Objectives:
1. In the article below about WWF-Brazil's environmental award, rewrite the paragraph beginning "In the case of the city of Campo Grande" as one shorter sentence that keeps its main facts.
2. Answer these questions using the article below about WWF-Brazil's environmental award:
(a) Who presented the award to WWF-Brazil CEO Maria Cecília Wey de Brito?
(b) How many other representatives of public institutions and civil society organizations were also honored?
(c) Which upcoming conference hosted by Brazil did Marcelo Bluma mention?

Article:
__________________________________________________

WWF-Brasil honoured with environmental award from Campo Grande council
junho, 06 2012
The Ecology and Environmentalism Award has been granted to WWF-Brazil in recognition of its work in calculating the Ecological Footprint of the city of Campo Grande and the mobilisation actions undertaken with local partners with a view to reducing consumption’s impacts on the environment to help to reduce the Footprint.
By Geralda MagelaFrom Campo Grande (Mato Grosso do Sul)
The Ecology and Environmentalism Award has been granted to WWF-Brazil in recognition of its work in calculating the Ecological Footprint of the city of Campo Grande and the mobilisation actions undertaken with local partners with a view to reducing consumption’s impacts on the environment to help to reduce the Footprint. WWF-Brazil CEO Maria Cecília Wey de Brito received the award from the chairman of the Council’s Standing Committee for the Environment, councillor Marcelo Bluma (Partido Verde) at a ceremonial session held in the Municipal Council Chamber.
42 other representatives of public institutions and civil society organisations that carry out work designed to foster environmental conservation were also honoured with the award and WWF-Brazil CEO Maria Cecília Wey de Brito was invited to speak on behalf of all of them. In her address she stressed that today the world is living through a severe environmental crisis insofar as the consumption of natural resources is far greater than the planet is capable of supporting and the Ecological Footprint shows that very clearly. “We are already consuming 1.5 planets” she said, referring to the global average Ecological Footprint. “It is as if we were spending the overdraft of future generations”, she warned.
The Global Footprint Network (GFN), responsible for ecological footprint calculations around the world, has conducted studies clearly revealing how humanity has already gone far beyond the planet’s capacity. Currently the average global ecological footprint stands at 2.7 global hectares per person while the biocapacity available for each human being is a mere 1 .8 global hectares and that puts humanity into serious ecological debt of 0.9 global hectares per person which on a global scale corresponds to 1.5 planets.
In the case of the city of Campo Grande, the data revealed an Ecological Footprint of 3.14 global hectares per inhabitant, and if that is translated to global term it corresponds to 1.7 planets. That means that if everyone in the world were to consume in the way Campo Grande residents do, then almost two planets would be needed to maintain their lifestyles.
Maria Cecília made it clear that the Campo Grande Footprint study has produced information that will be very valuable in assisting the authorities and the general public to improve their consumption habits and contribute to diminishing their impacts. “We hope the municipality will use this Footprint tool to measure the city’s impacts and adopt mitigation measures to reduce the Ecological Footprint”, she declared.
The chairman of the Standing Committee for the Environment, Marcelo Bluma, reminded the audience that the awards ceremony was taking place on the eve of a major global event to discuss environmental issues hosted by Brazil, the Rio+20 conference. In his, view honouring with awards those that are taking positive action in the quest for a better planet is a valuable contribution to the greater whole of positive actions. “We take action locally but we affect the planet globally and whatever we do on the positive side also contributes globally”, he stated.

__________________________________________________

(Records from a data collection)
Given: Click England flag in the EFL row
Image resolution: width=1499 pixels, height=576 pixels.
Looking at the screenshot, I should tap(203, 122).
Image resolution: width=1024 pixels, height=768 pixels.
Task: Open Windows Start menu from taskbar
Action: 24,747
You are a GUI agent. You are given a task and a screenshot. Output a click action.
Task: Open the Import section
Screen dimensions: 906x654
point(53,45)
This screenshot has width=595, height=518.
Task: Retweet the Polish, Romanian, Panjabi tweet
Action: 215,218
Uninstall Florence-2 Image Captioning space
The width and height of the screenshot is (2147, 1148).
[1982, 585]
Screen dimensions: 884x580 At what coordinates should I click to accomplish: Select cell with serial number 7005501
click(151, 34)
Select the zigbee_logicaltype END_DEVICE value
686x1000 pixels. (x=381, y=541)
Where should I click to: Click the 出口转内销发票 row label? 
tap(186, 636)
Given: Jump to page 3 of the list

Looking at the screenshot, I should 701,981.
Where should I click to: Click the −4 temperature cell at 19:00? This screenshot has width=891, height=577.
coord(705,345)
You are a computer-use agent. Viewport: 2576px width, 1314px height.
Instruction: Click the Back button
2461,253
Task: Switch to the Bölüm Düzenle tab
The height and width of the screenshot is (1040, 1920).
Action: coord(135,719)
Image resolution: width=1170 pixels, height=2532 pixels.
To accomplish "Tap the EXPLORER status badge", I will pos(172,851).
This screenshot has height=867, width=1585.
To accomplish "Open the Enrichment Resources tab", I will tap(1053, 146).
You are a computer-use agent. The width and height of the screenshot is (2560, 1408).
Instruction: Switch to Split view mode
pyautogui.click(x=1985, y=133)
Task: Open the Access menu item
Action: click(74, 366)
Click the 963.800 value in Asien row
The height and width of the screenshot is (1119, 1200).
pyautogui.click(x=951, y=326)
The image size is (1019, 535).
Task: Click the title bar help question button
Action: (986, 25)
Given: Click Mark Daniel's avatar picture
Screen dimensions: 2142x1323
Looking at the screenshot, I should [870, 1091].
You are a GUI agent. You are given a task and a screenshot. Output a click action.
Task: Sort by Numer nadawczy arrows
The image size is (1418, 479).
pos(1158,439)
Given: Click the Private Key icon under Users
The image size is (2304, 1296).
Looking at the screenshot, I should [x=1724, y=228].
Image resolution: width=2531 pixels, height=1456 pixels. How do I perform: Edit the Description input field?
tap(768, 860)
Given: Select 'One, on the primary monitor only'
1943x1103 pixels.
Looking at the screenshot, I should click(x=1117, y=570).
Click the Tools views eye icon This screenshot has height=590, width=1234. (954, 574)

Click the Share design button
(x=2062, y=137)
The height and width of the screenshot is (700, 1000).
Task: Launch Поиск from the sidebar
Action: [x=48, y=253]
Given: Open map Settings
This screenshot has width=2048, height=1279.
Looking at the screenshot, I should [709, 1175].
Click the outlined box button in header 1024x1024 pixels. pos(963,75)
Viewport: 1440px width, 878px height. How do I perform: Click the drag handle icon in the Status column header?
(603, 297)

__________________________________________________

Results for the exercise:
1. Campo Grande's Ecological Footprint is 3.14 global hectares per inhabitant, or 1.7 planets in global terms, so nearly two planets would be needed if everyone in the world consumed as its residents do.

2.
(a) Councillor Marcelo Bluma, chairman of the Council's Standing Committee for the Environment
(b) 42
(c) The Rio+20 conference